When the Robots Run Their Own Experiments
At Nvidia's GEAR lab, a fleet of eight robot arms spent the past few weeks figuring out, entirely on their own, how to insert pins, seat graphics cards and cut zip ties. The only humans in the picture were the ones who sat down afterward to write the paper.
That capability came from ENPIRE, a framework laid out in a paper published Tuesday by researchers at Nvidia, Carnegie Mellon University and UC Berkeley. ENPIRE hands the entire job of training a robot over to AI coding agents, the same software that already writes and tests its own code, and then lets that process run directly on physical hardware.
Dragging the Loop Off the Screen
Coding agents such as OpenAI's Codex, Anthropic's Claude Code and Moonshot's Kimi Code have spent the past year doing what researchers call autoresearch, writing code, testing it and rewriting it without a person in the loop. Until now that loop has mostly lived on a screen, where restarting a failed experiment costs nothing at all. ENPIRE pulls it into the physical world, where resetting an experiment means physically moving a real robot arm.

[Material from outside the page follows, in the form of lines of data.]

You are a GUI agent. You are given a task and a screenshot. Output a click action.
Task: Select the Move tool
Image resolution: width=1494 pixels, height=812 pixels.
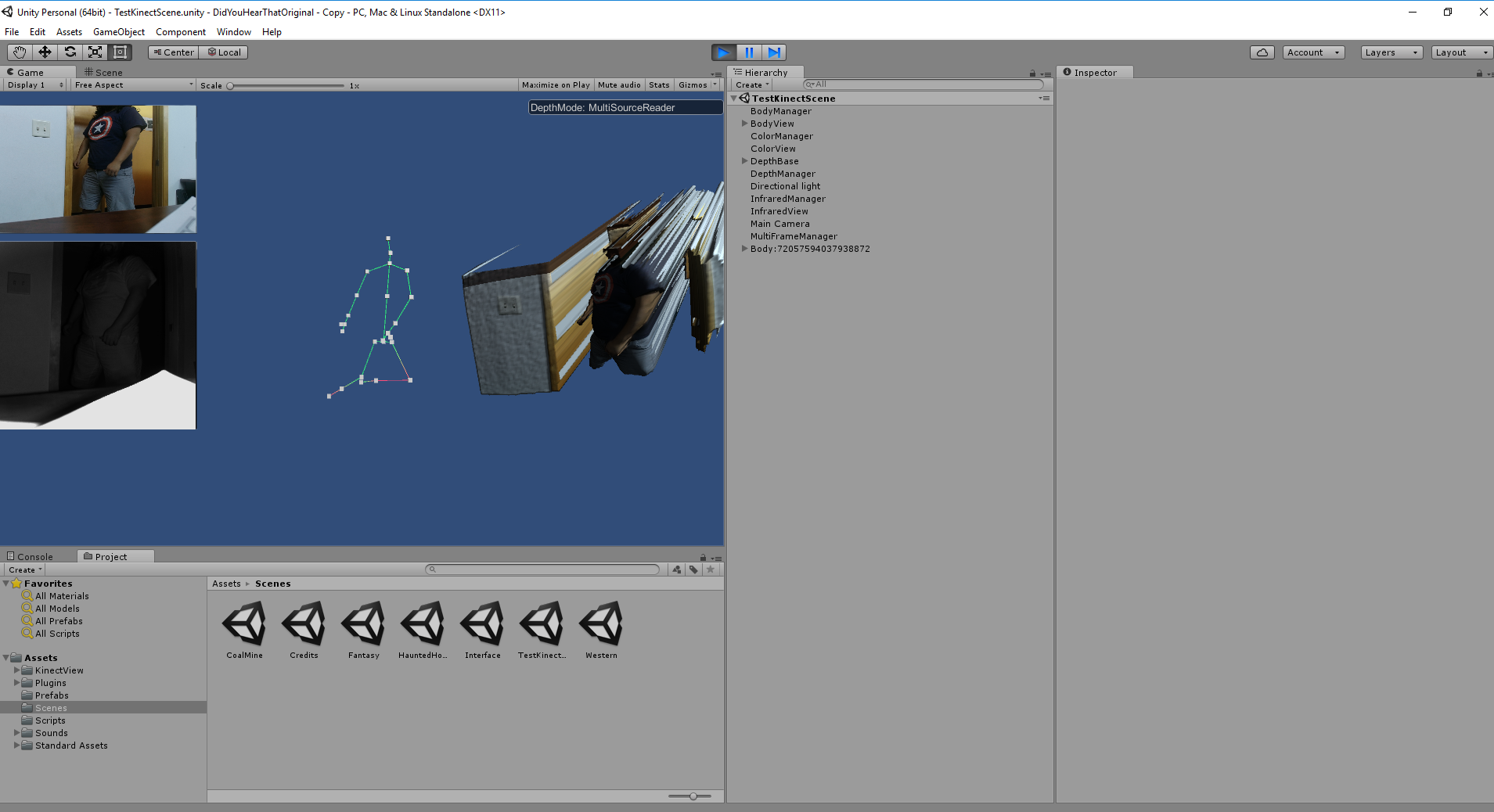point(45,52)
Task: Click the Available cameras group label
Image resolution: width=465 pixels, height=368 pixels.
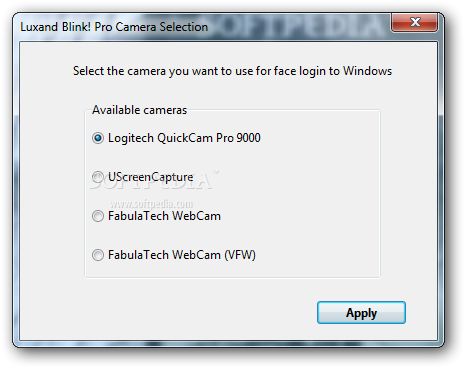Action: 139,110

How ENPIRE Splits the Job in Two
The system breaks the work into two stages. In the first, a human walks the agent through building two permanent tools. One is a reset routine that returns the workspace to a fresh starting position, and the other is a reward function that watches camera footage and scores how well a task went, essentially a referee that never blinks and never breaks for lunch. That groundwork happens just once and is then reused for every attempt that follows.

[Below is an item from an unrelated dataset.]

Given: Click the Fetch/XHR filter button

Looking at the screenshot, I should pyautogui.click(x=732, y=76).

Once those tools exist, the agent takes over completely. It digs through published research for ideas, chooses among training methods like imitation learning, reinforcement learning or hand-written rules, rewrites its own code and tests the outcome on the robot. None of that requires a person to watch, which feels either liberating or faintly unsettling depending on how you feel about a robot holding a pair of scissors unsupervised.
A Fleet That Shares What It Learns
Nvidia ran the experiment across eight bimanual robot stations, each with its own hardware, computer and coding agent. The stations swap progress through Git, the same tool coders use to merge code, so a winning idea spreads across the whole fleet within minutes.

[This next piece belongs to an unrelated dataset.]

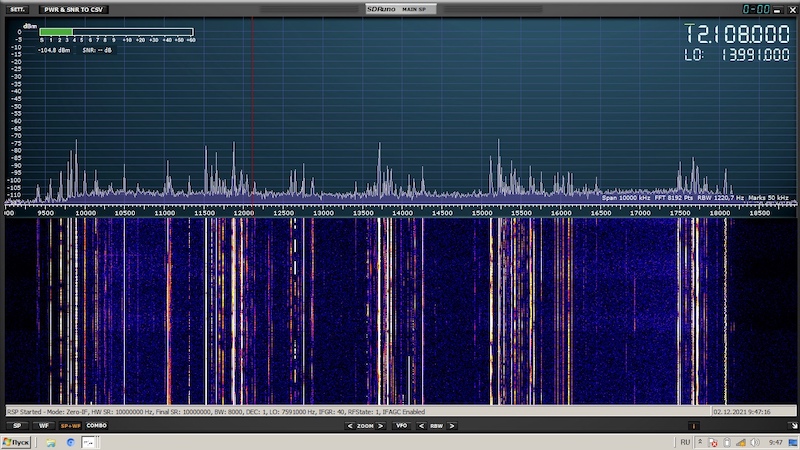Open the Windows Start menu

pos(17,442)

The Numbers Behind the Speed-Up
Researchers measured the payoff on two tasks. The first was “Push-T,” where a robot slides a T-shaped block into a target zone using only pushes, and the second was pin insertion, where it threads pins into 4-millimeter holes. Going from one robot to eight cut the time to master Push-T from roughly five hours down to two, and pin insertion from more than 90 minutes to about 40.
Across the four real-world tasks tested, the agents drove their policies to a 99% success rate, according to the paper. On pin insertion, the agents reached near-perfect reliability faster than a comparable human-in-the-loop method, the kind that still needs someone to show up every morning.
What the Researchers Say
Nvidia's Jim Fan, the GEAR Lab co-lead who directs the company's AI research, described the project as an effort to enable AutoResearch in the physical world for the first time. Fan said the team handed the agents a fleet of robots, a GPU allocation and a token budget, then stepped back and let the robots take over. On June 16, 2026, he wrote:
Today, we enable AutoResearch in the physical world for the first time! Introducing ENPIRE: we give 8 Codex agents a fleet of robots, an allocation of GPUs, and generous token budget. We set them free with a simple goal: solve the task as quickly as possible, keep the robots busy…
Where Simulation Stops and Reality Begins
The gap between simulation and reality showed up almost immediately. According to the paper, all three coding agents solved Push-T inside a simulator, yet two of the three failed once the same task moved onto a physical robot. Simulators do not have friction problems. Real tables do.
Nvidia also put ENPIRE through RoboCasa, a simulated kitchen benchmark that grades robots on chores like opening cabinets or turning off stoves by success rate, mercifully with no risk of burning the place down. There, ENPIRE beat both Nvidia's own end-to-end model GR00T and CaP-X, a tool-using agent that skips the autoresearch loop entirely.
From Eureka to Real Hardware
ENPIRE builds on an idea Nvidia first floated with Eureka, a 2023 system that used a language model to write reward functions for robots inside a simulator instead of relying on human engineers to do it by hand. ENPIRE takes that self-improvement loop off the simulator and onto real hardware, with the agent designing its own tests rather than just its own rewards.
A Race Taking Shape Across the Industry
The release arrived the same week Alibaba unveiled its own embodied-AI push, the Qwen-Robot Suite, a trio of foundation models for robot navigation, manipulation and physics simulation. Alibaba is building software brains for robot bodies it does not manufacture, while Nvidia is testing whether agents can run the entire research loop on hardware it owns end to end. Both point to the same trend, that physical robots are fast becoming the next arena for coding agents to compete in.